Task brief: Rewrite the material between the line holding "Tap the masked face in the step 03 photo" and the line holding "coord(211,312)", inclusive, keeping every request line unchanged. Multiply each coordinate in the answers by 1.2 and round it to a whole number, rounding halves up.

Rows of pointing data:
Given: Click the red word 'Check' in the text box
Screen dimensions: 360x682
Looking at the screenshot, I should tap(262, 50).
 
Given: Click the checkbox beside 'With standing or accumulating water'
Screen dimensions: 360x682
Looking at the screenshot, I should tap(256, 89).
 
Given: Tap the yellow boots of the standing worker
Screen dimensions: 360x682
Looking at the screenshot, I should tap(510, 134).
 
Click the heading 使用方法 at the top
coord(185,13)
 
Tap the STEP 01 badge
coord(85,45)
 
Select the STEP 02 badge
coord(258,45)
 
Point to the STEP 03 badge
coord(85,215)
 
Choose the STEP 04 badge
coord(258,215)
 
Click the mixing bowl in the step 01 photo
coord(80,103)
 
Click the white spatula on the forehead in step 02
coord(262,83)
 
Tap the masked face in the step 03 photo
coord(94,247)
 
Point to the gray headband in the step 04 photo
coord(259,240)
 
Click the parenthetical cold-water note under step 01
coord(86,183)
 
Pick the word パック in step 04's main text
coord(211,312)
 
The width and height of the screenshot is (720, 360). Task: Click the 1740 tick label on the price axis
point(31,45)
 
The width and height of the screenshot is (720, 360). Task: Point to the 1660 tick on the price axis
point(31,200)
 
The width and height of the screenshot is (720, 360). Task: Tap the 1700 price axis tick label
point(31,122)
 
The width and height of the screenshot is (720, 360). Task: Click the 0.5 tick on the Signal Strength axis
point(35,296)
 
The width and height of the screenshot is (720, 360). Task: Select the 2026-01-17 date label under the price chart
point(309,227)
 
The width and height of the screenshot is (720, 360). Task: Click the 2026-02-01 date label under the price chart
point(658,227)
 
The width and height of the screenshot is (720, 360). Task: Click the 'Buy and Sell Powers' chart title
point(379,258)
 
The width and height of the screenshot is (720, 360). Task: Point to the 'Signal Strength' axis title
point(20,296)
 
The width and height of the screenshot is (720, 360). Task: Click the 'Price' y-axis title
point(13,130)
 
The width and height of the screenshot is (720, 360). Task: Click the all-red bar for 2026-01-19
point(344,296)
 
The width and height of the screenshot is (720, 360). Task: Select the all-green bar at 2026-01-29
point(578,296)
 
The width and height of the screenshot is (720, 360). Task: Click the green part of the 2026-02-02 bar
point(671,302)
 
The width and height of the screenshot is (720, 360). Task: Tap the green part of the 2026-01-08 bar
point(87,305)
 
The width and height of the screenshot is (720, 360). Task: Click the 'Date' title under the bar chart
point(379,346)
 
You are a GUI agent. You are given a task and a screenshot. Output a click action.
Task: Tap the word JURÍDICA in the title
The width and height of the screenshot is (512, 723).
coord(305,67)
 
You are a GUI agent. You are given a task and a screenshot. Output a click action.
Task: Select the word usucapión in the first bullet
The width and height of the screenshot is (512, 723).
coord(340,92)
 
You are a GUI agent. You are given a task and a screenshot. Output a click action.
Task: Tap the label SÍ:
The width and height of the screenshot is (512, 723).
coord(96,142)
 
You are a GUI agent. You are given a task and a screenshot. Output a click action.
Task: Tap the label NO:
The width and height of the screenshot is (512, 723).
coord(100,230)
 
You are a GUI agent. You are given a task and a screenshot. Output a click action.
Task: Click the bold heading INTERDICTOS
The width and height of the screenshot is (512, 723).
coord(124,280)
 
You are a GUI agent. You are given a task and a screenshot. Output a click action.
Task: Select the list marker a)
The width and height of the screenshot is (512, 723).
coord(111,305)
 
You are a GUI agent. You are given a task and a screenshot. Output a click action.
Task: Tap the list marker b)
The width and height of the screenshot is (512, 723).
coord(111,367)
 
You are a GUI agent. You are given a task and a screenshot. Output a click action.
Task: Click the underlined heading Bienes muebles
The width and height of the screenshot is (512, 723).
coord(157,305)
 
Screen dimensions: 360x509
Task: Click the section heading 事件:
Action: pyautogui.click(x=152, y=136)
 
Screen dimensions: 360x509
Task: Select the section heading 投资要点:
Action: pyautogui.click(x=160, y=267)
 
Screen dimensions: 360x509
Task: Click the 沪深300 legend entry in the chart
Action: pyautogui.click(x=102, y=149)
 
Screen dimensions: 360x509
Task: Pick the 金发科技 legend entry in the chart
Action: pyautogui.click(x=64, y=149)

Written response:
Tap the masked face in the step 03 photo
coord(113,296)
 
Point to the gray headband in the step 04 photo
coord(311,288)
 
Click the parenthetical cold-water note under step 01
coord(103,220)
 
Pick the word パック in step 04's main text
coord(253,374)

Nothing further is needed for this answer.